It appears the reason for the entire battle between the FBI and Apple is the fact that the Apple ID password on the iPhone in question was changed less than 24 hours after the government took possession of it. A senior Apple executive told reporters during a conference call on Friday, Feb. 19 that if that hadn’t happened, the company wouldn’t need to create a backdoor into the device, as the information would have been easily accessible via iCloud.
According to the unnamed executive, Apple was in discussions with the FBI since early January and proposed four different ways to recover the information. Apple even sent engineers to try these methods. One method involved connecting the iPhone to a known Wi-Fi network while plugged in. This could be at Farook’s home or office. The idea is that it would trigger an automatic backup to iCloud, which Apple would gladly turn over to the FBI. When this failed, Apple investigated the situation further and found out the ID password was changed online by someone from the county health department. Unfortunately there is no way to enter the new password on the locked iPhone, which would allow it to be backed up to iCloud.
The FBI was able to recover some of the device’s data since Farook’s iPhone was backed up to iCloud six weeks prior to the attack. While Apple did turn over that data to authorities, the FBI still needs the data between the last backup and the attack. Unfortunately Farook didn’t initiate a backup during those six weeks, and it’s unclear whether the phone was set to auto-backup or not.
The San Bernardino County’s official Twitter account chimed in with “The County was working cooperatively with the FBI when it reset the iCloud password at the FBI’s request.”
The County was working cooperatively with the FBI when it reset the iCloud password at the FBI's request.
— CountyWire (@CountyWire) February 20, 2016
The next day, the FBI confirmed it did change the password: “The FBI worked with San Bernardino County to reset the iCloud password on December 6th, as the county owned the account and was able to reset the password in order to provide immediate access to the iCloud backup data.”
However, the FBI doesn’t believe this has any affect on the fact that it wants the data on the phone, stating the reset “[does] not impact Apple’s ability to assist with the the court order under the All Writs Act,” and adding that “the government’s objective was, and still is, to extract as much evidence as possible from the phone.”

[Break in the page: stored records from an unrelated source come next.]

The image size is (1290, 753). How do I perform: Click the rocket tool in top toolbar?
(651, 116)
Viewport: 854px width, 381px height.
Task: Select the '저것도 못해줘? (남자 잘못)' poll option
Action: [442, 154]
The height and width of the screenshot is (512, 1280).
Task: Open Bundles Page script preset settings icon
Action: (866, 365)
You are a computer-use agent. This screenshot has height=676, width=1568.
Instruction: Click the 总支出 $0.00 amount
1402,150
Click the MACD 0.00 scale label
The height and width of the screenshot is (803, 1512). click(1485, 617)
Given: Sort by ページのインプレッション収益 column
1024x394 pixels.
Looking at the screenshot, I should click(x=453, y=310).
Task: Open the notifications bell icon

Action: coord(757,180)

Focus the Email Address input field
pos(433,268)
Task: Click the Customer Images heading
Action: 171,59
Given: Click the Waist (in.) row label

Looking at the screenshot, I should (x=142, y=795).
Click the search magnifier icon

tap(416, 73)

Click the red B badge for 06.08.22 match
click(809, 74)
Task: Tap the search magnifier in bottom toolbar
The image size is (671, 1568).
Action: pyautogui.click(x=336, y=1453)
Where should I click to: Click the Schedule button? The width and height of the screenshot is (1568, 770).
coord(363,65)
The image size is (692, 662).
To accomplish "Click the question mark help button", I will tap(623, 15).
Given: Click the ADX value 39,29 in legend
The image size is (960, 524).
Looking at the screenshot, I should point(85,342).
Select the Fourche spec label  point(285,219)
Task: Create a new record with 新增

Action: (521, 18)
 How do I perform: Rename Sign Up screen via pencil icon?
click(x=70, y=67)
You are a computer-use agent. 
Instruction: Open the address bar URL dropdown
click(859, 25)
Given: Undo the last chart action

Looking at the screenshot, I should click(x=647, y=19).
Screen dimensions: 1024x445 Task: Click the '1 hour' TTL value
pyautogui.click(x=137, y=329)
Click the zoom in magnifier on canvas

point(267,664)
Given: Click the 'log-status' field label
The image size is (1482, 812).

Apple isn’t buying this argument as a senior engineer reiterated that changing the password prevented the auto backup and closed the door on being able to obtain the information.
The court order was made through the use of a 227-year-old law — the All Writs Act of 1789, which lets federal courts issue court orders that force third-parties to cooperate and be helpful to other court orders. Apple’s argument is that what the FBI is offering is “burdensome,” as it would tarnish its reputation and would cause its customers to lose trust in the company.
In support of the FBI, the Justice Department filed a motion with a federal district court seeking to compel Apple to cooperate with the FBI in decrypting Syed Rizwan Farook’s iPhone. Apple originally had five business days to officially respond to the FBI’s court order, but in light of the DOJ’s recent request, it now has until February 26.
U.S. Attorney Eileen Decker wrote that “the order does not, as Apple’s public statement alleges, require Apple to create a ‘backdoor’ to every iPhone, it does not provide ‘hackers and criminals’ access to iPhones, it does not require Apple to ‘hack [its] own users’ or to ‘decrypt its own phones’; it does not give the government ‘the power to reach into anyone’s device’ without a warrant or court authorization, and it does not compromise the security of personal information.”
FBI Director James Comey reiterated Decker’s points Sunday in an op-ed in Lawfare titled, “We Could Not Look the Survivors in the Eye if We Did Not Follow this Lead.”
“We simply want the chance, with a search warrant, to try to guess the terrorist’s passcode without the phone essentially self-destructing and without it taking a decade to guess correctly. That’s it,” noted Comey. He went on to say candidly that the FBI is not interested in back doors, breaking encryption, or anything outside trying to guess Farook’s password. He also pointedly remarked that as the tension continues to grow between the dialogue over privacy and safety, “that tension should not be resolved by corporations that sell stuff for a living.”